But he wasn't always on that, though.  During the 2012 playoffs, he had a couple of bad starts, so the Giants skipped his turn in the NLCS, and when he pitched a 7.0 IP shutout, dominating with 8 strikeouts and 2 walks, which was more than the strikeouts he had in his prior two playoff starts that season (6 K's in 8.0 IP).  Since that tweak, in the playoffs, he has a 1.10 ERA in the 10 games (9 starts and his famous World Series relief appearance).

And he learned more as he got more experience, as well.  In his first three seasons, he had a .321 BABIP, but from 2012-2018, he has had a .278 BABIP, which compares very well with the expected mean of .300 BABIP (.298 over his career) for pitchers.  Even with that bad start, he has an overall .287 BABIP for his career.  And this all started with Tidrow teaching Bumgarner what his proper mechanics were to be a successful pitcher.

Hiring Daniels First Step

So I view hiring Daniels as Zaidi's first step towards building up a core group of advisers who is able to marry the baseball side of things with the analytical side.  Not sure why there was a sudden rush to sign Driveline's employees, but luckily we ended up getting one of their pitching  experts, which is key to our park, as well as for efficient success in the playoffs.

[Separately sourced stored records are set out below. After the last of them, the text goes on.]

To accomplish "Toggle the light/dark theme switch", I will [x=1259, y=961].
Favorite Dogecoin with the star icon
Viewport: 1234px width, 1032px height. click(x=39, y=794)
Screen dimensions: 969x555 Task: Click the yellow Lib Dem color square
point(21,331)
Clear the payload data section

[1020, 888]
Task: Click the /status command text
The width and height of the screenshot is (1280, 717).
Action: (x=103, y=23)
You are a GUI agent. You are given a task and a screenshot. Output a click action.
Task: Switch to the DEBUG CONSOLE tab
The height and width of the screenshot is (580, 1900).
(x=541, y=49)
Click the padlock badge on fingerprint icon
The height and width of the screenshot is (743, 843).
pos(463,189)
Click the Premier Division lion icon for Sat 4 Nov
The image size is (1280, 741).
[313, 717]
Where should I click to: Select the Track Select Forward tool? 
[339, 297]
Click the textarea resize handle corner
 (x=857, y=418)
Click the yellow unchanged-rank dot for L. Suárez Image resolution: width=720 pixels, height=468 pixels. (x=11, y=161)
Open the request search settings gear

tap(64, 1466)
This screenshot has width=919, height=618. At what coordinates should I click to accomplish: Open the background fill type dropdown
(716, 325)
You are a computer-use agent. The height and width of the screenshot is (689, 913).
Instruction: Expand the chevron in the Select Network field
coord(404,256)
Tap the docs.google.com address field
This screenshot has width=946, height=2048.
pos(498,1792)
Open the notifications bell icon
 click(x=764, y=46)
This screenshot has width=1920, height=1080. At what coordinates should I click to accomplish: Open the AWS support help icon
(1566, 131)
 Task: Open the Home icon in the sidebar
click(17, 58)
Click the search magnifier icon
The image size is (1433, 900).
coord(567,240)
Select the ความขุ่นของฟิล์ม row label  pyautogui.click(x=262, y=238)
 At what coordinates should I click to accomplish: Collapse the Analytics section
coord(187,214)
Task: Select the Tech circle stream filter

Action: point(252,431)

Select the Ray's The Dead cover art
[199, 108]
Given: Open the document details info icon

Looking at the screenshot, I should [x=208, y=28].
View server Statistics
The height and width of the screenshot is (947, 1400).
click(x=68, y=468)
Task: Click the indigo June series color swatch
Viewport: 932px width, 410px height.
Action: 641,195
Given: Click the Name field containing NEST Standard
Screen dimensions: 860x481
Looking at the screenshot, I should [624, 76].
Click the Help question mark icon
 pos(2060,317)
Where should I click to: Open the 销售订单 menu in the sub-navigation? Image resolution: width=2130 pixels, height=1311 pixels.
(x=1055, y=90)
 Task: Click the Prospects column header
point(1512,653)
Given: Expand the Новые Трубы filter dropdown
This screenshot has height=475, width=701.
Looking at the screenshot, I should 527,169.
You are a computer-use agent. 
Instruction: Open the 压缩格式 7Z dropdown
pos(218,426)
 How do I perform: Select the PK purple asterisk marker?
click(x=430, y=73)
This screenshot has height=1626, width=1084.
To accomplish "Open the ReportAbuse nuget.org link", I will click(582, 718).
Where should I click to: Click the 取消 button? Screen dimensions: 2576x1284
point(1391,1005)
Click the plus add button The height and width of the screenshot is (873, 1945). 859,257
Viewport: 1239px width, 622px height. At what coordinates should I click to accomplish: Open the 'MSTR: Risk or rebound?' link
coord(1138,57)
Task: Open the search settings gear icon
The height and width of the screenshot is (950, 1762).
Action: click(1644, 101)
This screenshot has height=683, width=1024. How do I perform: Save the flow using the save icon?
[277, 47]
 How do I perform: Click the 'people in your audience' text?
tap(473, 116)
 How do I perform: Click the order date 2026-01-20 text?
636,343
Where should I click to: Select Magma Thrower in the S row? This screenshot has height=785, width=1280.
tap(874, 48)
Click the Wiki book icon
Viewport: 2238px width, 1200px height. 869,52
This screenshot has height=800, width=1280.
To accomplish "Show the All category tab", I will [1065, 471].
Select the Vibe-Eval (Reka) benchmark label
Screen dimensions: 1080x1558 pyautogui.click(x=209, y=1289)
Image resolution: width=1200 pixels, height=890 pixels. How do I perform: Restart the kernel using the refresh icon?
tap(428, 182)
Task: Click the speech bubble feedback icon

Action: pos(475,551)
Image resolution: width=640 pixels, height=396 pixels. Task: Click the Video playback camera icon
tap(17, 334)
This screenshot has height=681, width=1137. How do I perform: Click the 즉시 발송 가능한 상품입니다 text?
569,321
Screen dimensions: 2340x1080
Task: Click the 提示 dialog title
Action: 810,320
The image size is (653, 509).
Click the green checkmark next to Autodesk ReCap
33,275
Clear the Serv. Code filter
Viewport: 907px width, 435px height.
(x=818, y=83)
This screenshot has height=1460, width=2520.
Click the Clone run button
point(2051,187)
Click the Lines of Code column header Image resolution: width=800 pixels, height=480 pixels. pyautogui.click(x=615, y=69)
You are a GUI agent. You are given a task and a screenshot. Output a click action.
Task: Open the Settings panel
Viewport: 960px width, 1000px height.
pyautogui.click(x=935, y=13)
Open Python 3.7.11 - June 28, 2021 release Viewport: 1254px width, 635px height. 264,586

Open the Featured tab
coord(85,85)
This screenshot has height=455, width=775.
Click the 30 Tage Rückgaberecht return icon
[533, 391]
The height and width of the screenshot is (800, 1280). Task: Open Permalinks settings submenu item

Hopefully the Giants will continue spending money to build up an organization who can address a number of different areas, from hitting to hitting with power to hitting with contact to hitting from the bench, from fielding to fielding multiple positions, from pitching as a starter to pitching as both a starter and reliever.  These are the flexibilities that Zaidi said he is looking for from players, the new Giants Way, now that he's in control.  He wants team players who are flexible in how they approach each situation, looking at doing what is best for the club, and not just for himself.